[Start of section]

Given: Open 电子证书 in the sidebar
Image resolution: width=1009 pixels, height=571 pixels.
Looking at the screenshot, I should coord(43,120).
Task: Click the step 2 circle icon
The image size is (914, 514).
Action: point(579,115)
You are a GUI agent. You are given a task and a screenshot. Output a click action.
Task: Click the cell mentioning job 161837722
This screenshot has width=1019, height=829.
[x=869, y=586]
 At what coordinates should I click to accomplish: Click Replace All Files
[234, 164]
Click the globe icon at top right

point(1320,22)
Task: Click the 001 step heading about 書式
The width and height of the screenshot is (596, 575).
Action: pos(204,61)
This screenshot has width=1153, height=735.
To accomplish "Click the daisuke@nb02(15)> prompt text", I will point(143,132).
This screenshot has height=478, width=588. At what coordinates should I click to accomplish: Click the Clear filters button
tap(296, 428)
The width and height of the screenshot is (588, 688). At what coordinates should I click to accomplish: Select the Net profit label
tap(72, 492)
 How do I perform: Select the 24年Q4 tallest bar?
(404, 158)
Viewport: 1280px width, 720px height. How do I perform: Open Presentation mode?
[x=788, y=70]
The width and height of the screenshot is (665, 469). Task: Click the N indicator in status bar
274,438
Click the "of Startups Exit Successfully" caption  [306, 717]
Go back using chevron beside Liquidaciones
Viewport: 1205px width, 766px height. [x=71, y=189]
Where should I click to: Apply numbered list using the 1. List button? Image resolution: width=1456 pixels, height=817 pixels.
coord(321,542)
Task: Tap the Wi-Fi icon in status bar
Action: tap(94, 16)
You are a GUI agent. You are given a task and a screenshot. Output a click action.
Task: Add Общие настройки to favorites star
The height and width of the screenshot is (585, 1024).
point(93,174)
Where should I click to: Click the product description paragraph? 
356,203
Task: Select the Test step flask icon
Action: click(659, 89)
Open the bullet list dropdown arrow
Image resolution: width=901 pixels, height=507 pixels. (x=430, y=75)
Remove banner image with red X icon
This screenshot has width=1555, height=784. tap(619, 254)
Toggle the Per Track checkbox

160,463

[End of section]

Quote all of the entries verbatim.

Given: Open 电子证书 in the sidebar
Image resolution: width=1009 pixels, height=571 pixels.
Looking at the screenshot, I should coord(43,120).
Task: Click the step 2 circle icon
The image size is (914, 514).
Action: point(579,115)
You are a GUI agent. You are given a task and a screenshot. Output a click action.
Task: Click the cell mentioning job 161837722
This screenshot has width=1019, height=829.
[x=869, y=586]
 At what coordinates should I click to accomplish: Click Replace All Files
[234, 164]
Click the globe icon at top right

point(1320,22)
Task: Click the 001 step heading about 書式
The width and height of the screenshot is (596, 575).
Action: pos(204,61)
This screenshot has width=1153, height=735.
To accomplish "Click the daisuke@nb02(15)> prompt text", I will point(143,132).
This screenshot has height=478, width=588. At what coordinates should I click to accomplish: Click the Clear filters button
tap(296, 428)
The width and height of the screenshot is (588, 688). At what coordinates should I click to accomplish: Select the Net profit label
tap(72, 492)
 How do I perform: Select the 24年Q4 tallest bar?
(404, 158)
Viewport: 1280px width, 720px height. How do I perform: Open Presentation mode?
[x=788, y=70]
The width and height of the screenshot is (665, 469). Task: Click the N indicator in status bar
274,438
Click the "of Startups Exit Successfully" caption  [306, 717]
Go back using chevron beside Liquidaciones
Viewport: 1205px width, 766px height. [x=71, y=189]
Where should I click to: Apply numbered list using the 1. List button? Image resolution: width=1456 pixels, height=817 pixels.
coord(321,542)
Task: Tap the Wi-Fi icon in status bar
Action: tap(94, 16)
You are a GUI agent. You are given a task and a screenshot. Output a click action.
Task: Add Общие настройки to favorites star
The height and width of the screenshot is (585, 1024).
point(93,174)
Where should I click to: Click the product description paragraph? 
356,203
Task: Select the Test step flask icon
Action: click(659, 89)
Open the bullet list dropdown arrow
Image resolution: width=901 pixels, height=507 pixels. (x=430, y=75)
Remove banner image with red X icon
This screenshot has width=1555, height=784. tap(619, 254)
Toggle the Per Track checkbox

160,463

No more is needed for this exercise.